Richard Montañez is an author and businessman. He is best known for his claim of having invented Flamin' Hot Cheetos.

Early life
Montañez was born to a Mexican American family in Ontario, California. One of ten siblings, he was raised in a migrant labor camp in Guasti, an unincorporated community outside of Los Angeles. 

He dropped out of school and worked as a laborer before being hired at the age of 18 as a janitor for Frito-Lay, at its Rancho Cucamonga factory, in 1976. According to records at Frito-Lay, Montañez was promoted to a machinist operator position by 1977.

Flamin' Hot Cheetos
According to his account, when a Cheetos machine broke down, Montañez took home a batch of unflavored snacks and seasoned them with spices reminiscent of Mexican street corn. He pitched this idea to then-CEO Roger Enrico over the phone and was invited to deliver an in-person presentation, which he prepared for by researching marketing at the public library. He presented the product as appealing to the growing Latino market, and provided samples in plastic bags that he had hand-decorated and sealed. It was soft-launched six months later to a test market in Los Angeles, and approved for national release in 1992. Newsweek reported that the flavor, since expanded to a full product line, "rejuvenated the brand" and garnered billions in revenue. 

In 2021, a Los Angeles Times article disputed Montañez's claim, reporting that based on an internal investigation at Frito-Lay, he was not involved in creating this product line. A spokesperson for Frito-Lay stated, "we value Richard's many contributions to our company, especially his insights into Hispanic consumers, but we do not credit the creation of Flamin' Hot Cheetos or any Flamin' Hot products to him." According to the article, however, Montañez did in fact rise from a floor-level position to a marketing executive at Frito-Lay, and he was involved in pitching new products.

Later career
Montañez was subsequently named vice president of multicultural sales & community promotions for PepsiCo.
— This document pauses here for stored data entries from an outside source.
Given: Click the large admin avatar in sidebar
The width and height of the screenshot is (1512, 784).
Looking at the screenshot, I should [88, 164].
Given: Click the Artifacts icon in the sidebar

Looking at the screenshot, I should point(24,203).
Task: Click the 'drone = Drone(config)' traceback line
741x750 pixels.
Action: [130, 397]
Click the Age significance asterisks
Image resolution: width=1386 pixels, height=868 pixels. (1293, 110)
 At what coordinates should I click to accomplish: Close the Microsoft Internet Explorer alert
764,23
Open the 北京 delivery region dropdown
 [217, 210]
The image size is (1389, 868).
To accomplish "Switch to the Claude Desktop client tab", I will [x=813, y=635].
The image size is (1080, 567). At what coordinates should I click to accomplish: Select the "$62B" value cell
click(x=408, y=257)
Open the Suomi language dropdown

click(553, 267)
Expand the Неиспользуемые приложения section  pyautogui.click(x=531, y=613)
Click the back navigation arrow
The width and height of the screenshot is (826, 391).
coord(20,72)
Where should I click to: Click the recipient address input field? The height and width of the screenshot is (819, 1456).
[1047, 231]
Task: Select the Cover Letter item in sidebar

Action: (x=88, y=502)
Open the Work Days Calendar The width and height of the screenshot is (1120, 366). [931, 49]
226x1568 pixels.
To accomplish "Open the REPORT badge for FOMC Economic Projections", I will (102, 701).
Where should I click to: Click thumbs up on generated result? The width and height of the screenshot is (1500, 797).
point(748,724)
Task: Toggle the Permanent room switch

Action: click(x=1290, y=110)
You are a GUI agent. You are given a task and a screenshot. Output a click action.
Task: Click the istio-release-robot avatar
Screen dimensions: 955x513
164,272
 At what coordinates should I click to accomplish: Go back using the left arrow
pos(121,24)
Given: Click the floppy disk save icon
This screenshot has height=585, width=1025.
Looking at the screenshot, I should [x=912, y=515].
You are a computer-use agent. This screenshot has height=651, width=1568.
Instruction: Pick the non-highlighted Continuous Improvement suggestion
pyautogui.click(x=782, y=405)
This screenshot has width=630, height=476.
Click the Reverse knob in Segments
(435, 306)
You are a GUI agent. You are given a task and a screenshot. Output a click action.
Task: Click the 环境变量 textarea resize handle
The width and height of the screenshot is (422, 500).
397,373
He is also a motivational speaker and instructor in leadership.

Montañez is the author of two books based on his life experiences: A Boy, a Burrito, and a Cookie, and Flamin' Hot: The Incredible True Story of One Man's Rise from Janitor to Top Executive. He is the subject of a planned biopic, Flamin' Hot, directed by Eva Longoria.

References

External links

Living people
American business executives
American inventors
Janitors
American people of Mexican descent
People from San Bernardino County, California
Year of birth missing (living people)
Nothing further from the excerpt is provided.